* Goal *
Print the listing below line for line, with no changes.

Entries on locating words and elements
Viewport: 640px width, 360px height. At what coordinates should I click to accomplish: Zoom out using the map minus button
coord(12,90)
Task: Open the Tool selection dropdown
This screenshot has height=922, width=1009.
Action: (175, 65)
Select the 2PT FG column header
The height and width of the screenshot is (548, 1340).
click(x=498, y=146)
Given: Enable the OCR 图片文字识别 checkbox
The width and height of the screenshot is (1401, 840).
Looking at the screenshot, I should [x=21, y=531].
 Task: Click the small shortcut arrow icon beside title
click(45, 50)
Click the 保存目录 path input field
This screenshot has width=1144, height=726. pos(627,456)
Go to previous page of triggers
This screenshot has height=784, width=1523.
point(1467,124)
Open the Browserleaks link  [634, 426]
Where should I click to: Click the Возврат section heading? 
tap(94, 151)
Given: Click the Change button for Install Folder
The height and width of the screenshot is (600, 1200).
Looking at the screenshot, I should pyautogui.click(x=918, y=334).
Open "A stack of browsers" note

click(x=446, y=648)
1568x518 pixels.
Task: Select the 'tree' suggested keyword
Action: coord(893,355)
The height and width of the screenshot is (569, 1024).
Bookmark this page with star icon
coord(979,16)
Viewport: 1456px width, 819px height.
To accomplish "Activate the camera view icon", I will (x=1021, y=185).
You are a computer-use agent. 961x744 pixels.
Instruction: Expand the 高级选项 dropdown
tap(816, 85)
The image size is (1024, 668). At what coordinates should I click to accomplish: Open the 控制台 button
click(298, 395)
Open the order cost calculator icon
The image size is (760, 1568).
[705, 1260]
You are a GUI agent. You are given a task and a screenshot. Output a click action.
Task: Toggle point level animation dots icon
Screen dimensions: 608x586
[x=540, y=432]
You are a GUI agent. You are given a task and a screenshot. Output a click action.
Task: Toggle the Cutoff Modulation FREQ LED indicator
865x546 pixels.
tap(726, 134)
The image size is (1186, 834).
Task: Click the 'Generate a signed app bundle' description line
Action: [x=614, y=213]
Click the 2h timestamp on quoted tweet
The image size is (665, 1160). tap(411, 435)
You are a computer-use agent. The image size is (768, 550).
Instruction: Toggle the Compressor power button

* Final result *
Viewport: 640px width, 360px height. At what coordinates should I click to accomplish: Zoom out using the map minus button
coord(12,90)
Task: Open the Tool selection dropdown
This screenshot has height=922, width=1009.
Action: (175, 65)
Select the 2PT FG column header
The height and width of the screenshot is (548, 1340).
click(x=498, y=146)
Given: Enable the OCR 图片文字识别 checkbox
The width and height of the screenshot is (1401, 840).
Looking at the screenshot, I should [x=21, y=531].
 Task: Click the small shortcut arrow icon beside title
click(45, 50)
Click the 保存目录 path input field
This screenshot has width=1144, height=726. pos(627,456)
Go to previous page of triggers
This screenshot has height=784, width=1523.
point(1467,124)
Open the Browserleaks link  [634, 426]
Where should I click to: Click the Возврат section heading? 
tap(94, 151)
Given: Click the Change button for Install Folder
The height and width of the screenshot is (600, 1200).
Looking at the screenshot, I should pyautogui.click(x=918, y=334).
Open "A stack of browsers" note

click(x=446, y=648)
1568x518 pixels.
Task: Select the 'tree' suggested keyword
Action: coord(893,355)
The height and width of the screenshot is (569, 1024).
Bookmark this page with star icon
coord(979,16)
Viewport: 1456px width, 819px height.
To accomplish "Activate the camera view icon", I will (x=1021, y=185).
You are a computer-use agent. 961x744 pixels.
Instruction: Expand the 高级选项 dropdown
tap(816, 85)
The image size is (1024, 668). At what coordinates should I click to accomplish: Open the 控制台 button
click(298, 395)
Open the order cost calculator icon
The image size is (760, 1568).
[705, 1260]
You are a GUI agent. You are given a task and a screenshot. Output a click action.
Task: Toggle point level animation dots icon
Screen dimensions: 608x586
[x=540, y=432]
You are a GUI agent. You are given a task and a screenshot. Output a click action.
Task: Toggle the Cutoff Modulation FREQ LED indicator
865x546 pixels.
tap(726, 134)
The image size is (1186, 834).
Task: Click the 'Generate a signed app bundle' description line
Action: [x=614, y=213]
Click the 2h timestamp on quoted tweet
The image size is (665, 1160). tap(411, 435)
You are a computer-use agent. The image size is (768, 550).
Instruction: Toggle the Compressor power button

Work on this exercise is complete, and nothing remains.